What we do know is that Indiana’s current teacher evaluation systems rates 99% of teachers as effective or
above. While we know many of our teachers are effective, no profession has a 99% effective rating. Our
current system is statistically invalid and must be refined to provide teachers with helpful feedback that
encourages improvement and rewards success.

Myth # 5: Indiana’s Education Agenda forces schools and school corporations to use a one-
size-fits-all evaluation tool.

Again, this couldn’t be further from the truth. Indiana’s Education Agenda aims to increase local control by
allowing school corporations to use evaluation tools that work best within their school communities. IDOE
will provide helpful guardrails that focus on educator qualities that drive student success. But there will not
be a one-size-fits-all tool or rubric.

For months, IDOE has been working with teachers, administrators, education policy groups, teachers’
union representatives, and higher education representatives to develop a model evaluation tool and
implementation plan which will be made available to all Indiana school districts. Each district will then have
the opportunity to adopt the state’s model or develop its own tool and plan using state guidelines. IDOE
also hopes to provide implementation support, particularly for struggling schools.
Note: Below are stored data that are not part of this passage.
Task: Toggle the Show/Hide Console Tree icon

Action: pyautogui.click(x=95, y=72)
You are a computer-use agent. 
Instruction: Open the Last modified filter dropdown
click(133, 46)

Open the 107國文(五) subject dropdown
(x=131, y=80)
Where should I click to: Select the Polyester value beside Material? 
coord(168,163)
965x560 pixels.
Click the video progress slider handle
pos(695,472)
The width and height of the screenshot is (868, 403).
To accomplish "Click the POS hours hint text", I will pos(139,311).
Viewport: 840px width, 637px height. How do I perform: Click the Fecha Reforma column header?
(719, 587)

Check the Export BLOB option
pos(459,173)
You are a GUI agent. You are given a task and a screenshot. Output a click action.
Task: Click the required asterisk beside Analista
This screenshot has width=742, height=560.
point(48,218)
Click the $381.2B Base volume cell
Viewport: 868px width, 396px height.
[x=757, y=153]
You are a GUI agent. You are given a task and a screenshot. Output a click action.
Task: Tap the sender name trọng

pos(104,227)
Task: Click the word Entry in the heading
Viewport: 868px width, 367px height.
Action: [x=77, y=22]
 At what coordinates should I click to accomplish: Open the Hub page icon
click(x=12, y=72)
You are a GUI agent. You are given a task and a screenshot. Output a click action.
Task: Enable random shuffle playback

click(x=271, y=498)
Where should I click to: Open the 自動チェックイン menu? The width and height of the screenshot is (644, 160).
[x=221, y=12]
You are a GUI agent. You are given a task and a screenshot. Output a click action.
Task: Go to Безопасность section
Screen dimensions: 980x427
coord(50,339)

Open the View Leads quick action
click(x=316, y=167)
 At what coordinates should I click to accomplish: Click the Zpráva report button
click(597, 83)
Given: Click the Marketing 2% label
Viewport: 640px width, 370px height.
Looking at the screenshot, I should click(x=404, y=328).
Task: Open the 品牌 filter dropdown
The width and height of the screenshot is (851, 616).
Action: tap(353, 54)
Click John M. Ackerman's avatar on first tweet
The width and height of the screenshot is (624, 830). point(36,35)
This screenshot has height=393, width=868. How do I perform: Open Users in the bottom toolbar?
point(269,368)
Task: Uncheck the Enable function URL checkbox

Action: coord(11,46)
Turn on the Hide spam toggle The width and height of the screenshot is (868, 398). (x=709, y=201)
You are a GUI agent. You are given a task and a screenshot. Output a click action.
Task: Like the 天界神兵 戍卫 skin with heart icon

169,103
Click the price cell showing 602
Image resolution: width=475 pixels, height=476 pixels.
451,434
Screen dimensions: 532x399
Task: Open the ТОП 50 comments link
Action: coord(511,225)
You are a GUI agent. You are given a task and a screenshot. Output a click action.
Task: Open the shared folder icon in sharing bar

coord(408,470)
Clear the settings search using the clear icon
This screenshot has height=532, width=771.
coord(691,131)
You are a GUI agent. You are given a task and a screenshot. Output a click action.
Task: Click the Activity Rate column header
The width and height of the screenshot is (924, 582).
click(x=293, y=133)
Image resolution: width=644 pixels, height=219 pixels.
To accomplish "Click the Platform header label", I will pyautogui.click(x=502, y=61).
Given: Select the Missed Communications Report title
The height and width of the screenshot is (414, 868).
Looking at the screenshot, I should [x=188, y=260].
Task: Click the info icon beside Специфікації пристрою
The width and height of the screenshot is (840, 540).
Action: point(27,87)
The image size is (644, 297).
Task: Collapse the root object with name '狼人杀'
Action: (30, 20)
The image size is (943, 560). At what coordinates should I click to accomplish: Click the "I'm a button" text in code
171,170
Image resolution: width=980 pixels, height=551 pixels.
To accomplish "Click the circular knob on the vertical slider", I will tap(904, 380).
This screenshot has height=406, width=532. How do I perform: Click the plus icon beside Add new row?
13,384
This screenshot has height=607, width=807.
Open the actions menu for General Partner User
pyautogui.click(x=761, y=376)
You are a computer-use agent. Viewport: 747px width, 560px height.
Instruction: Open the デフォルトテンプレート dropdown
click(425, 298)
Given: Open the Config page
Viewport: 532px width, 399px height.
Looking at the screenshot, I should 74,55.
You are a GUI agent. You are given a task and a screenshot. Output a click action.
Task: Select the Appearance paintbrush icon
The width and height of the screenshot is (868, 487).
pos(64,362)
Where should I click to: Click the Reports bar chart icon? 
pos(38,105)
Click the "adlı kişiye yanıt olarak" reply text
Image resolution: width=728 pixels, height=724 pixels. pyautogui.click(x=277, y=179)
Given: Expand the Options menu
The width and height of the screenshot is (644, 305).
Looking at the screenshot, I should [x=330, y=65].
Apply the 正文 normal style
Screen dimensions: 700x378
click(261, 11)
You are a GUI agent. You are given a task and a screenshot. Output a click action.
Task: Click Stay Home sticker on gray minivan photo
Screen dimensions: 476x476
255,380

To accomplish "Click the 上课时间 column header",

Myth #6: Indiana’s Education Agenda reduces teacher salaries.

IDOE’s legislative proposals do not reduce teacher salaries. Rather, the proposals seek to enable local
school corporations to set up systems to reward teachers for driving student growth and high-quality
performance as education professionals. School corporations should have the opportunity to reward their
best teachers, and the policies supported by IDOE will allow them to do so.

Myth #7: Indiana’s Education Agenda takes tenure away from teachers who already have it.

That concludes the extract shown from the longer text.